# Exercise instructions
Produce a faithful copy of every record below, without the pictures.

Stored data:
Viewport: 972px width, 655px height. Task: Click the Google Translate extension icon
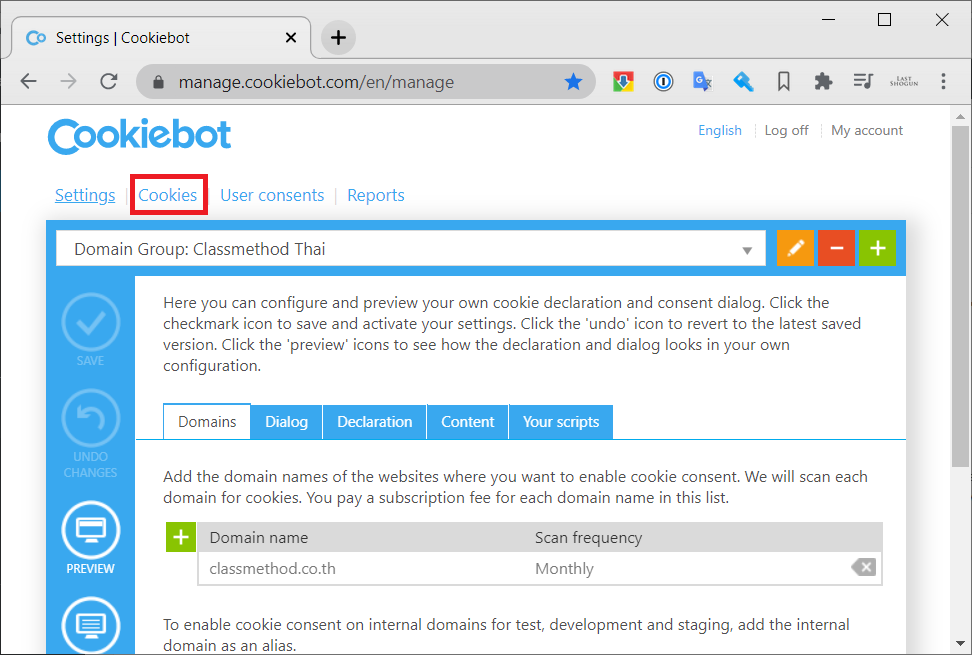coord(702,81)
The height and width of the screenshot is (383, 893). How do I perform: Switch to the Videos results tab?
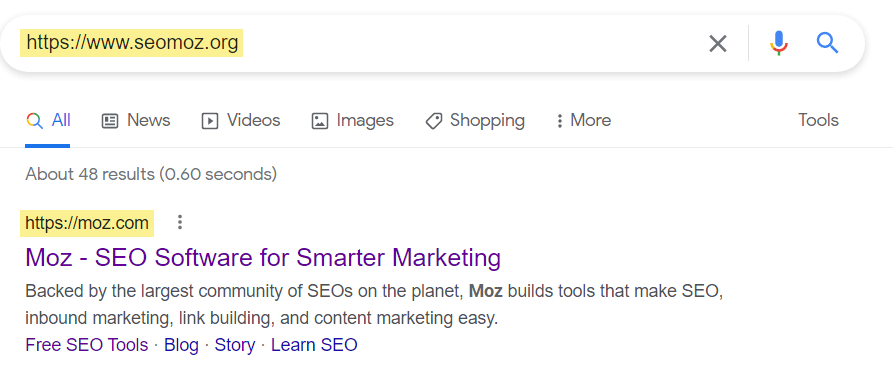pyautogui.click(x=241, y=121)
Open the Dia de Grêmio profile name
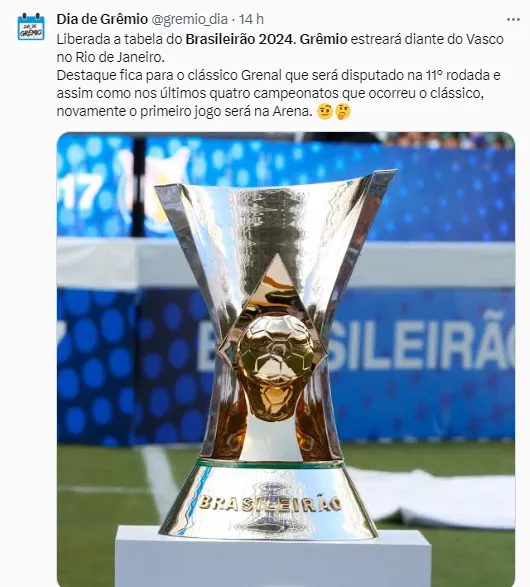Screen dimensions: 530x587 [102, 19]
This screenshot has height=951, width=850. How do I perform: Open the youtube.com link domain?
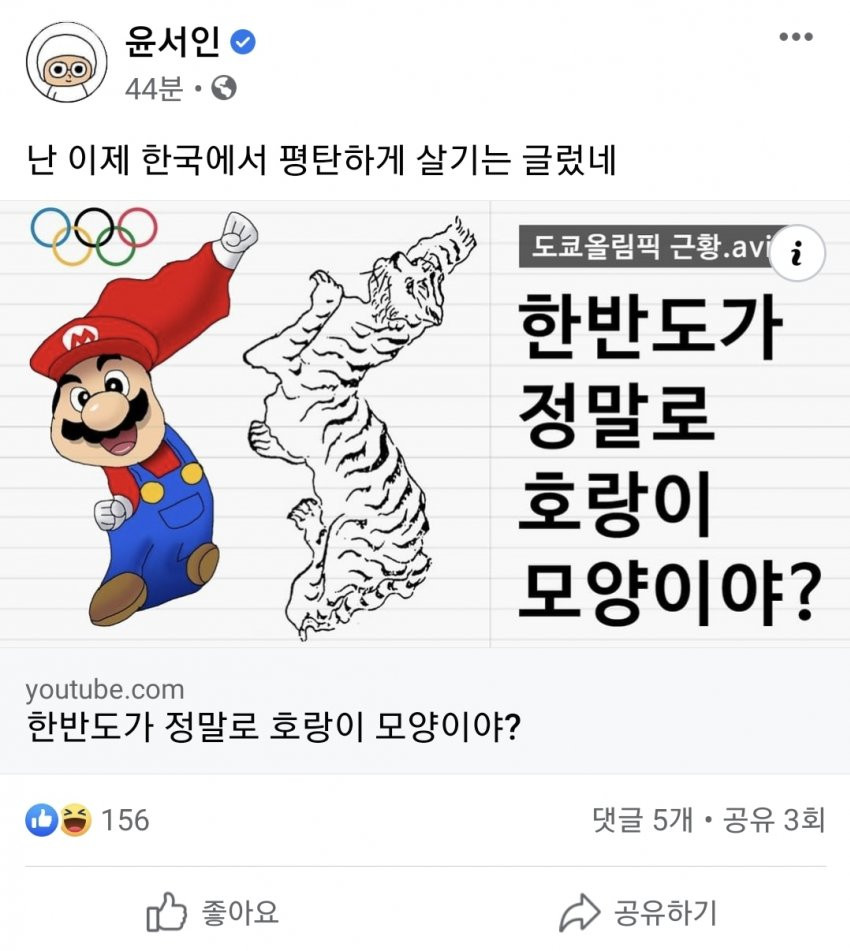[x=104, y=690]
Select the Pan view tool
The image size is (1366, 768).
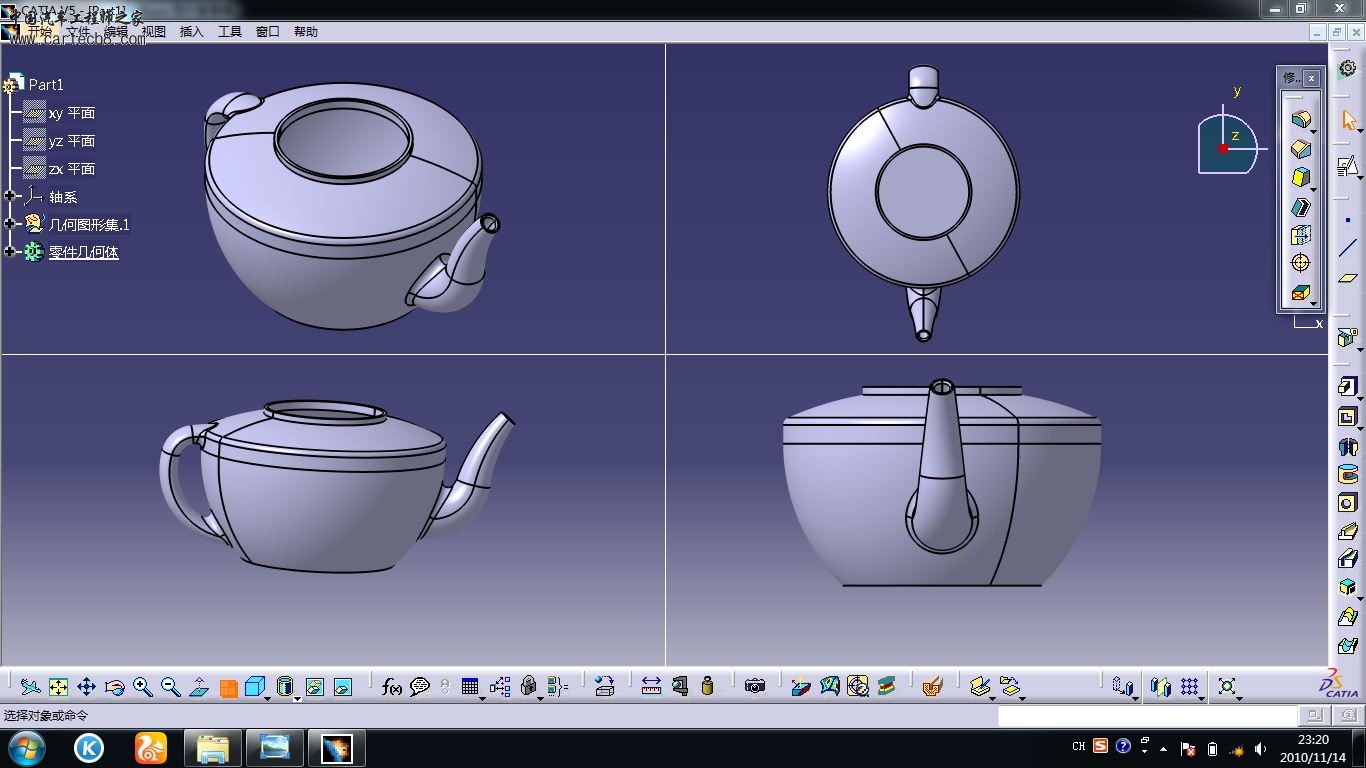(x=86, y=686)
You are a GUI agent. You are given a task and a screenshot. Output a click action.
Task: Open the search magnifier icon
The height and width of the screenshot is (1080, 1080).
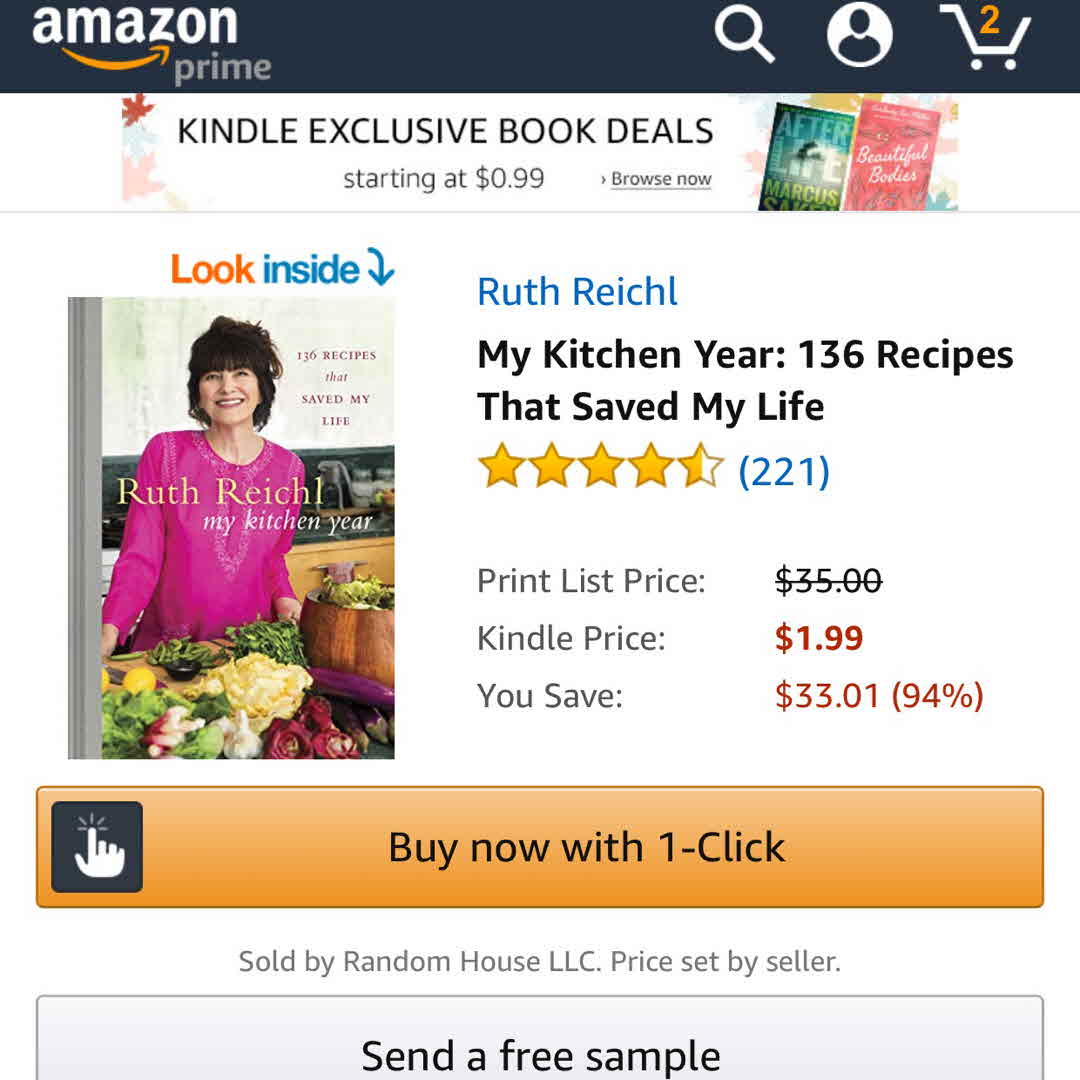(x=745, y=34)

# Result
Viewport: 972px width, 655px height. Task: Click the Google Translate extension icon
coord(702,81)
The height and width of the screenshot is (383, 893). How do I perform: Switch to the Videos results tab?
pyautogui.click(x=241, y=121)
Open the Dia de Grêmio profile name
Screen dimensions: 530x587 [102, 19]
This screenshot has height=951, width=850. How do I perform: Open the youtube.com link domain?
[x=104, y=690]
Select the Pan view tool
The image size is (1366, 768).
(x=86, y=686)
You are a GUI agent. You are given a task and a screenshot. Output a click action.
Task: Open the search magnifier icon
The height and width of the screenshot is (1080, 1080).
(x=745, y=34)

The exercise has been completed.